What Tucker Carlson should have asked Vladimir Putin

9 February 2024

11:41 PM

9 February 2024

11:41 PM

Vladimir Putin relished being interviewed by American journalist Tucker Carlson, who doesn’t seem to know much about Russia, Ukraine or the war. The old autocrat turned a two-hour interview into a monologue and spent most of it talking about a fictionalised history of Ukraine. In one of the rare moments when Carlson dared to interrupt Putin and ask about the war, Putin said he didn’t start it. ‘This is an attempt to stop it. We have not achieved our aims yet, because one of them is denazification,’ he said, and then continued to talk about neo-Nazi Ukrainians.

Putin said he didn’t start the war

Maybe, that was ‘the truth’ Carlson had promised to reveal in a teaser to the interview, saying that it would open the eyes of the Americans and offer a different angle than the western media had previously explored. Putin kept repeating the tiresome Russian rhetoric that his country had been a ‘victim’ of Nato expansionism, explaining that he had to annex Crimea, invade Donbas in 2014 and then start a full-scale war in 2022 to protect the Russian people. It was a defensive campaign, he said.

Putin also avoided answering Carlson’s question about whether he was satisfied with the territories he had occupied so far. He claimed to want ‘to achieve a resolution to the situation in Ukraine through negotiations’, but complained that Kyiv is proposing conditions Russia cannot agree to. Putin didn’t specify which conditions exactly he objects to, but Kyiv has demanded that the Russian army leave all of Ukraine’s lands and that the country must pay reparations.

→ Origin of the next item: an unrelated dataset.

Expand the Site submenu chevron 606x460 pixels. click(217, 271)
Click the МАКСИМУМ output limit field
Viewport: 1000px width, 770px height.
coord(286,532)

‘Shall we end here or is there anything else?’ Putin asked at the end of the interview. Carlson, looking lost and exhausted, answered: ‘No, I think that’s great.’ But the interview was far from great in the eyes of Ukrainians: there are many questions Carlson should have asked Putin but didn’t. For example, why did his army bomb a theatre in Mariupol, killing up to 600 civilians? Didn’t Putin claim that he started the invasion to protect the Russian-speaking population, not to slaughter it? What about the Russian missile strike at a railway station in Kramatorsk that killed 63 civilians. Or the mass graves in Izium and massacre in Bucha? What about everyday missile attacks on civilian infrastructure all over Ukraine?

Carlson also didn’t ask about the fate of the more than 20,000 children who have been deported to Russia. Or what really happened when an Il-76 plane crashed last month, which was allegedly carrying 65 Ukrainian prisoners of war. He didn’t question why Russia had disregarded the Minsk agreements or the Budapest memorandum. He didn’t even ask about Russia’s internal issues: why has Boris Nadezhdin, the only ‘anti-war’ candidate, been banned from participating in the upcoming presidential elections? Why is Alexei Navalny in jail? Why are Russians who dare to protest the war immediately arrested?

This list of questions could go on forever. Putin used the interview to feed a wider western audience with his long-standing disinformation about the Russian invasion, and about Ukraine being an ‘artificial state’. The interview will also serve as a promotional campaign for an internal audience in Russia; already, state-controlled media have proudly been writing about the 80 million people who watched the president speaking. Elon Musk, who hosted the interview on X (formerly Twitter), must have felt satisfied.

Those who believe in Russian propaganda will have enjoyed the show, but everyone else just got bored. Putin shows no real intention of ending his war against Ukraine.